* **Exercise aim**
What appears in the data must be reproduced exactly.

Source records
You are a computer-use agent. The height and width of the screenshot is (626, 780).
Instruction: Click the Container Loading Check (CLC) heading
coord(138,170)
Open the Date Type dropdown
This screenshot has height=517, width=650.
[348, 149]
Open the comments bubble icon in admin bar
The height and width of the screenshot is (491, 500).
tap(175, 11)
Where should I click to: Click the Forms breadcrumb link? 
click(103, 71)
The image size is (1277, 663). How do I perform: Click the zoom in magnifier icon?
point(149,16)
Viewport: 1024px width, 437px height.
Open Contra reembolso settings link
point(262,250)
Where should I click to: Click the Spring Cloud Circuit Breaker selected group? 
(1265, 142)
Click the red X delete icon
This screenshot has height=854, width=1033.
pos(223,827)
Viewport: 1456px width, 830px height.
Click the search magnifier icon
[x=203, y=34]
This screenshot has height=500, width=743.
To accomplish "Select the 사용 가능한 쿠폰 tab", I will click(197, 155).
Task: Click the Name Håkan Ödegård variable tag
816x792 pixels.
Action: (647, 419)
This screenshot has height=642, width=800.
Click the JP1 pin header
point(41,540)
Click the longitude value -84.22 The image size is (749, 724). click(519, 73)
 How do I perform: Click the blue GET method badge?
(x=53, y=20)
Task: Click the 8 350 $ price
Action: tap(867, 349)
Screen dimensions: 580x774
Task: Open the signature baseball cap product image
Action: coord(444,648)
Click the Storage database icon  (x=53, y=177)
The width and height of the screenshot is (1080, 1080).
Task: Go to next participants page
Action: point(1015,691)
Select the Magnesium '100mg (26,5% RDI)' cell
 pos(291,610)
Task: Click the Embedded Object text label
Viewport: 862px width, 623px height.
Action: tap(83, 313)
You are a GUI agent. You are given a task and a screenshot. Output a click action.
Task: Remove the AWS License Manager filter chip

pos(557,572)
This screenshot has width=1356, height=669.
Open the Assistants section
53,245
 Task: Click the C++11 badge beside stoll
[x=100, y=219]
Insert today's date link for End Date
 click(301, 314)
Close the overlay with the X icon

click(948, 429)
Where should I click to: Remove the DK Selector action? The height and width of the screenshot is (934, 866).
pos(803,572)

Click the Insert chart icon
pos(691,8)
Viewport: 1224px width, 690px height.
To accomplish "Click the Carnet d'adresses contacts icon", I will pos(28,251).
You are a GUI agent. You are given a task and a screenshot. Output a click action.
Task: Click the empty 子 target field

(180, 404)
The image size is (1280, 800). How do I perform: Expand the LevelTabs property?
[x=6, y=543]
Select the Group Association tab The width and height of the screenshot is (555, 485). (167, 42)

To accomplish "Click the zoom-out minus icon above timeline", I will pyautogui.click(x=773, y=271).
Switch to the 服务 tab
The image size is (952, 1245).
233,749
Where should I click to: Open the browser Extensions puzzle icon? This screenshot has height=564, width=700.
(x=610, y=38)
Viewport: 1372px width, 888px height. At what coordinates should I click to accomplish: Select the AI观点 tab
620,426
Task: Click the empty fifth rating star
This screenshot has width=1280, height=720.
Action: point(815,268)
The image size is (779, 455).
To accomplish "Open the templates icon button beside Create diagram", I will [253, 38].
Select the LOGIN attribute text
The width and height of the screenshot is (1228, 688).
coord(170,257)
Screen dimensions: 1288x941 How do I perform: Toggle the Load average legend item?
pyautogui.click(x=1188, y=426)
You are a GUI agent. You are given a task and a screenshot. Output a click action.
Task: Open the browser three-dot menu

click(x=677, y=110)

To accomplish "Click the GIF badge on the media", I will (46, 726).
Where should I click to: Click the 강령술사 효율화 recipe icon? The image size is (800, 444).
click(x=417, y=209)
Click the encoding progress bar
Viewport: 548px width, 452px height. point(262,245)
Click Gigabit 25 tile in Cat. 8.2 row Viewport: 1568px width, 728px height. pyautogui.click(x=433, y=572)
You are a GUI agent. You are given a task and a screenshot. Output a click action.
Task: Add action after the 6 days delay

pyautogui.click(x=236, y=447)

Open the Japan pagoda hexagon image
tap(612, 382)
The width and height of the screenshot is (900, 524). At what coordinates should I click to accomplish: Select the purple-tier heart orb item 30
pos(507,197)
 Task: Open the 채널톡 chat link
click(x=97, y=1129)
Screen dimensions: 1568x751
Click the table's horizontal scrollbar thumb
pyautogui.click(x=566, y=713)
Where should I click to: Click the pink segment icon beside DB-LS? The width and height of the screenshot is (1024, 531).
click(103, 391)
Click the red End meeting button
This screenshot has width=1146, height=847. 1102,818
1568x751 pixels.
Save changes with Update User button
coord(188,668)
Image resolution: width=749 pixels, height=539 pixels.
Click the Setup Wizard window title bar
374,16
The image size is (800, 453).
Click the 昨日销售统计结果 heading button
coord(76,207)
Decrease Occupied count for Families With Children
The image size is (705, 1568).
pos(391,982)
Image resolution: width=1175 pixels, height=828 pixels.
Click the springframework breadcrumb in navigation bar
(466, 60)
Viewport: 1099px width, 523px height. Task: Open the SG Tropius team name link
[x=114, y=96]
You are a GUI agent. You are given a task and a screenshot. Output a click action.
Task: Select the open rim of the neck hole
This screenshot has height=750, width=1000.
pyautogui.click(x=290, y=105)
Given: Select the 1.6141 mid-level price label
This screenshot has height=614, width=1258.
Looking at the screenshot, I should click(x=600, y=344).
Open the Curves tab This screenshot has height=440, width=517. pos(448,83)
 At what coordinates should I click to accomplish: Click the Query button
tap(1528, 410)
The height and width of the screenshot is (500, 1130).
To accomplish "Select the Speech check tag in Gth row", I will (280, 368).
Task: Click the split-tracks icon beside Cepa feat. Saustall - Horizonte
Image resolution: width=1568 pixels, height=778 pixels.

* **Your response**
You are a computer-use agent. The height and width of the screenshot is (626, 780).
Instruction: Click the Container Loading Check (CLC) heading
coord(138,170)
Open the Date Type dropdown
This screenshot has height=517, width=650.
[348, 149]
Open the comments bubble icon in admin bar
The height and width of the screenshot is (491, 500).
tap(175, 11)
Where should I click to: Click the Forms breadcrumb link? 
click(103, 71)
The image size is (1277, 663). How do I perform: Click the zoom in magnifier icon?
point(149,16)
Viewport: 1024px width, 437px height.
Open Contra reembolso settings link
point(262,250)
Where should I click to: Click the Spring Cloud Circuit Breaker selected group? 
(1265, 142)
Click the red X delete icon
This screenshot has height=854, width=1033.
pos(223,827)
Viewport: 1456px width, 830px height.
Click the search magnifier icon
[x=203, y=34]
This screenshot has height=500, width=743.
To accomplish "Select the 사용 가능한 쿠폰 tab", I will click(197, 155).
Task: Click the Name Håkan Ödegård variable tag
816x792 pixels.
Action: (647, 419)
This screenshot has height=642, width=800.
Click the JP1 pin header
point(41,540)
Click the longitude value -84.22 The image size is (749, 724). click(519, 73)
 How do I perform: Click the blue GET method badge?
(x=53, y=20)
Task: Click the 8 350 $ price
Action: tap(867, 349)
Screen dimensions: 580x774
Task: Open the signature baseball cap product image
Action: coord(444,648)
Click the Storage database icon  (x=53, y=177)
The width and height of the screenshot is (1080, 1080).
Task: Go to next participants page
Action: point(1015,691)
Select the Magnesium '100mg (26,5% RDI)' cell
 pos(291,610)
Task: Click the Embedded Object text label
Viewport: 862px width, 623px height.
Action: tap(83, 313)
You are a GUI agent. You are given a task and a screenshot. Output a click action.
Task: Remove the AWS License Manager filter chip

pos(557,572)
This screenshot has width=1356, height=669.
Open the Assistants section
53,245
 Task: Click the C++11 badge beside stoll
[x=100, y=219]
Insert today's date link for End Date
 click(301, 314)
Close the overlay with the X icon

click(948, 429)
Where should I click to: Remove the DK Selector action? The height and width of the screenshot is (934, 866).
pos(803,572)

Click the Insert chart icon
pos(691,8)
Viewport: 1224px width, 690px height.
To accomplish "Click the Carnet d'adresses contacts icon", I will pos(28,251).
You are a GUI agent. You are given a task and a screenshot. Output a click action.
Task: Click the empty 子 target field

(180, 404)
The image size is (1280, 800). How do I perform: Expand the LevelTabs property?
[x=6, y=543]
Select the Group Association tab The width and height of the screenshot is (555, 485). (167, 42)

To accomplish "Click the zoom-out minus icon above timeline", I will pyautogui.click(x=773, y=271).
Switch to the 服务 tab
The image size is (952, 1245).
233,749
Where should I click to: Open the browser Extensions puzzle icon? This screenshot has height=564, width=700.
(x=610, y=38)
Viewport: 1372px width, 888px height. At what coordinates should I click to accomplish: Select the AI观点 tab
620,426
Task: Click the empty fifth rating star
This screenshot has width=1280, height=720.
Action: point(815,268)
The image size is (779, 455).
To accomplish "Open the templates icon button beside Create diagram", I will [253, 38].
Select the LOGIN attribute text
The width and height of the screenshot is (1228, 688).
coord(170,257)
Screen dimensions: 1288x941 How do I perform: Toggle the Load average legend item?
pyautogui.click(x=1188, y=426)
You are a GUI agent. You are given a task and a screenshot. Output a click action.
Task: Open the browser three-dot menu

click(x=677, y=110)

To accomplish "Click the GIF badge on the media", I will (46, 726).
Where should I click to: Click the 강령술사 효율화 recipe icon? The image size is (800, 444).
click(x=417, y=209)
Click the encoding progress bar
Viewport: 548px width, 452px height. point(262,245)
Click Gigabit 25 tile in Cat. 8.2 row Viewport: 1568px width, 728px height. pyautogui.click(x=433, y=572)
You are a GUI agent. You are given a task and a screenshot. Output a click action.
Task: Add action after the 6 days delay

pyautogui.click(x=236, y=447)

Open the Japan pagoda hexagon image
tap(612, 382)
The width and height of the screenshot is (900, 524). At what coordinates should I click to accomplish: Select the purple-tier heart orb item 30
pos(507,197)
 Task: Open the 채널톡 chat link
click(x=97, y=1129)
Screen dimensions: 1568x751
Click the table's horizontal scrollbar thumb
pyautogui.click(x=566, y=713)
Where should I click to: Click the pink segment icon beside DB-LS? The width and height of the screenshot is (1024, 531).
click(103, 391)
Click the red End meeting button
This screenshot has width=1146, height=847. 1102,818
1568x751 pixels.
Save changes with Update User button
coord(188,668)
Image resolution: width=749 pixels, height=539 pixels.
Click the Setup Wizard window title bar
374,16
The image size is (800, 453).
Click the 昨日销售统计结果 heading button
coord(76,207)
Decrease Occupied count for Families With Children
The image size is (705, 1568).
pos(391,982)
Image resolution: width=1175 pixels, height=828 pixels.
Click the springframework breadcrumb in navigation bar
(466, 60)
Viewport: 1099px width, 523px height. Task: Open the SG Tropius team name link
[x=114, y=96]
You are a GUI agent. You are given a task and a screenshot. Output a click action.
Task: Select the open rim of the neck hole
This screenshot has height=750, width=1000.
pyautogui.click(x=290, y=105)
Given: Select the 1.6141 mid-level price label
This screenshot has height=614, width=1258.
Looking at the screenshot, I should click(x=600, y=344).
Open the Curves tab This screenshot has height=440, width=517. pos(448,83)
 At what coordinates should I click to accomplish: Click the Query button
tap(1528, 410)
The height and width of the screenshot is (500, 1130).
To accomplish "Select the Speech check tag in Gth row", I will (280, 368).
Task: Click the split-tracks icon beside Cepa feat. Saustall - Horizonte
Image resolution: width=1568 pixels, height=778 pixels.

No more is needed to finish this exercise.